A cold rain is falling as William Butler waits to catch a bus near 14th Street and Columbia Road in Northwest
Washington. There is no shelter at this stop. Butler, tall and wearing a blue jacket, is standing alone near the curb. He grips a plastic Safeway bag and steps back as one bus after another pulls to a stop.
"If we take the 52, we can see the front of the White House," Butler says. "If we take the 54, we can see the side." The buses pull away one behind the other. Butler hurries to catch the 52.
Each weekday, he rides the bus from his GED program, south on 14th Street. Sometimes, it takes him two hours to reach his temporary home in Southeast. Butler carries a somber determination as he rides through this Washington every day to the other Washington, the one sometimes neglected and misunderstood. He does not come from a place of opportunity. His mother never lined up for free tickets to take a White House tour. There are some places in this city he has never been to.
Butler takes a seat near the front. Through the window, Butler thinks he can see the White House in the distance, standing amid the gray buildings of Washington that symbolize the city's power.
"I ride past the White House on the bus every day. I think: 'Wow, a black man is there. I wonder what is he doing up in there.' "
He has never pressed the vertical bar to beckon the bus driver to stop so he can get out, walk the two blocks to the White House and look through its black iron gates.

> [Written instruction]: Copy the stretch of the passage about William Butler's bus ride from "A cold rain" through "catch the 52." word for word.

> [Dataset excerpt]:

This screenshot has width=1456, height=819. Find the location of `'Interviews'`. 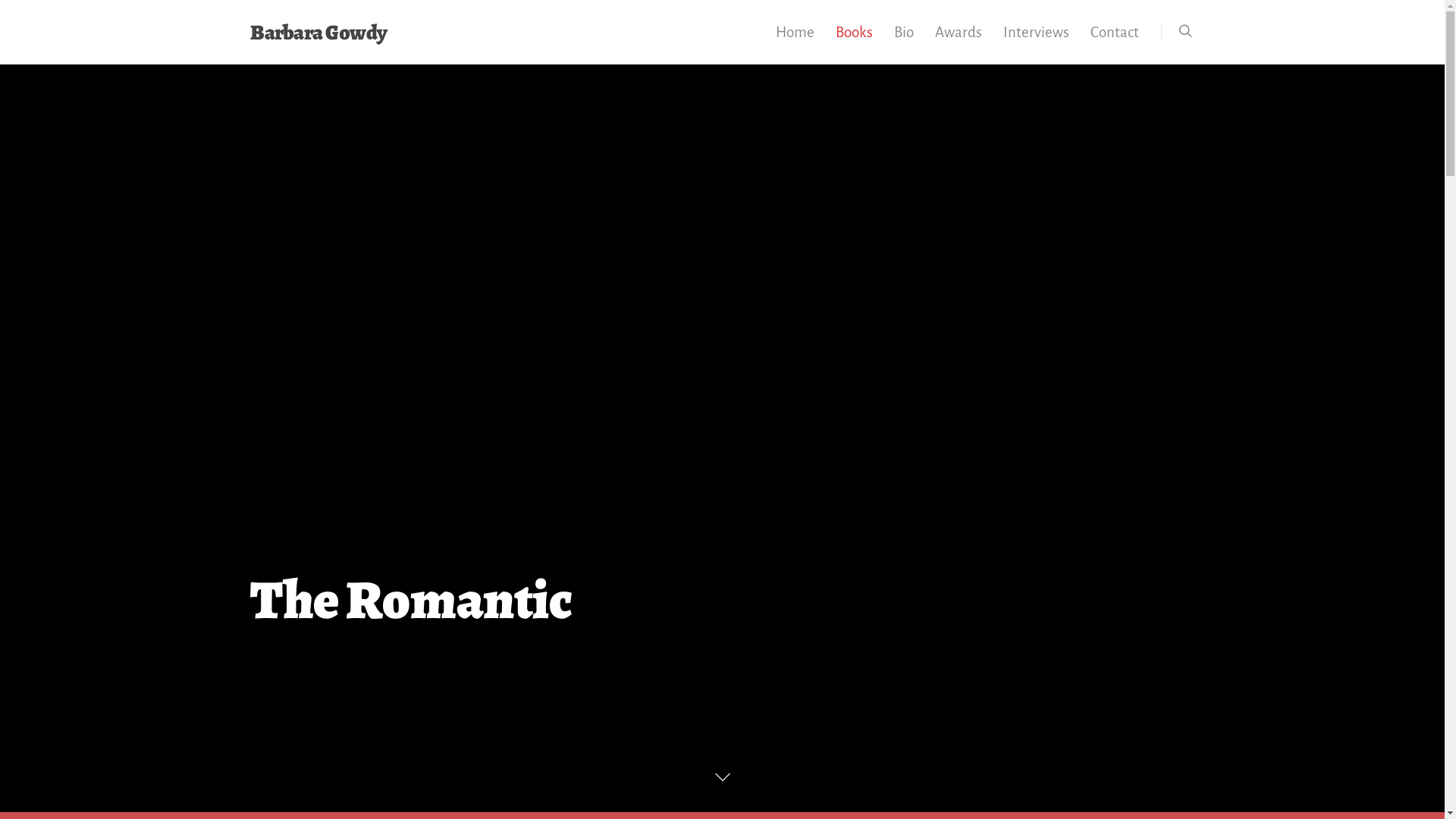

'Interviews' is located at coordinates (1035, 42).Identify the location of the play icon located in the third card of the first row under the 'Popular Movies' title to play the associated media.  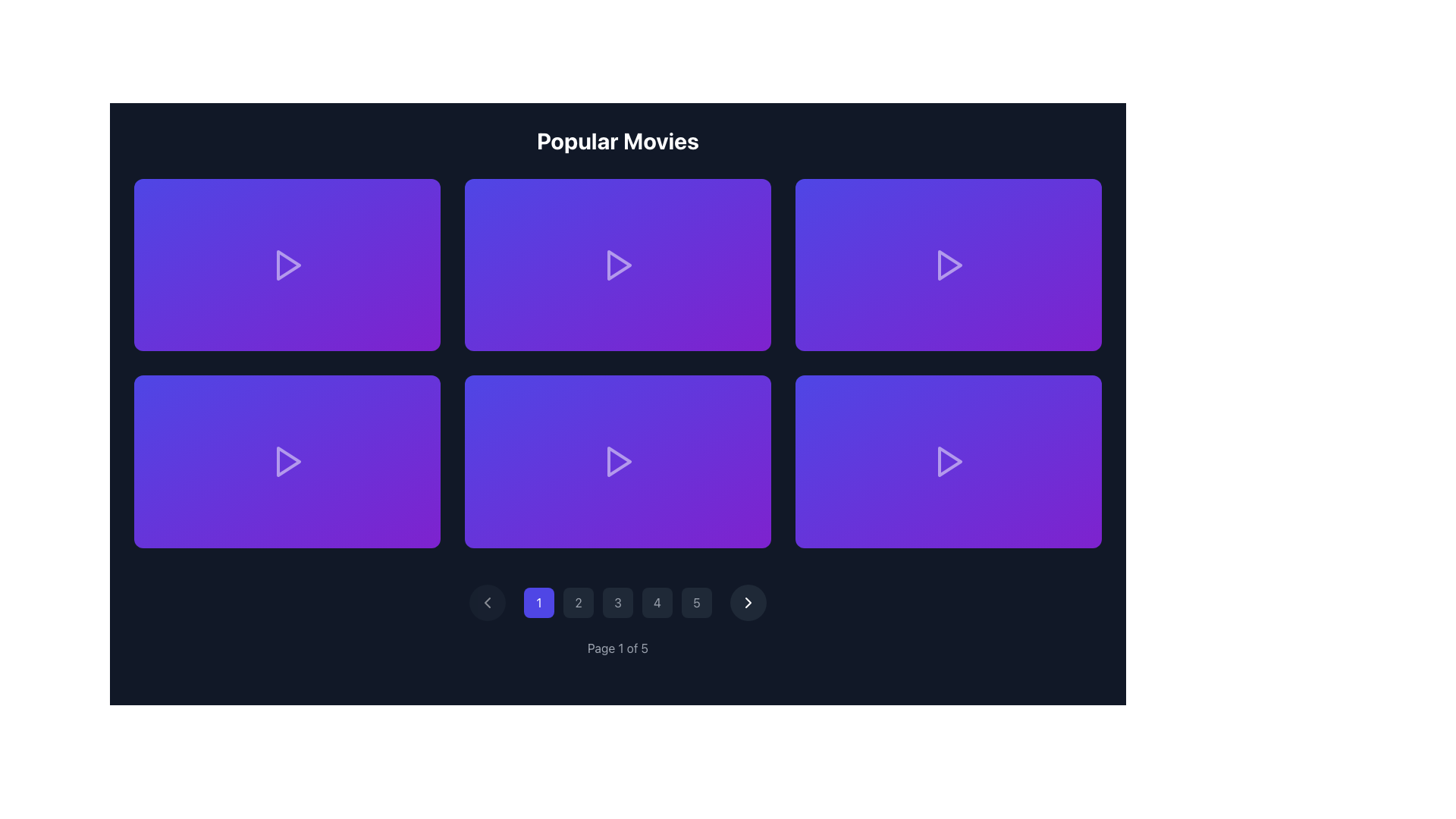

> [Output for this task]:
A cold rain is falling as William Butler waits to catch a bus near 14th Street and Columbia Road in Northwest
Washington. There is no shelter at this stop. Butler, tall and wearing a blue jacket, is standing alone near the curb. He grips a plastic Safeway bag and steps back as one bus after another pulls to a stop.
"If we take the 52, we can see the front of the White House," Butler says. "If we take the 54, we can see the side." The buses pull away one behind the other. Butler hurries to catch the 52.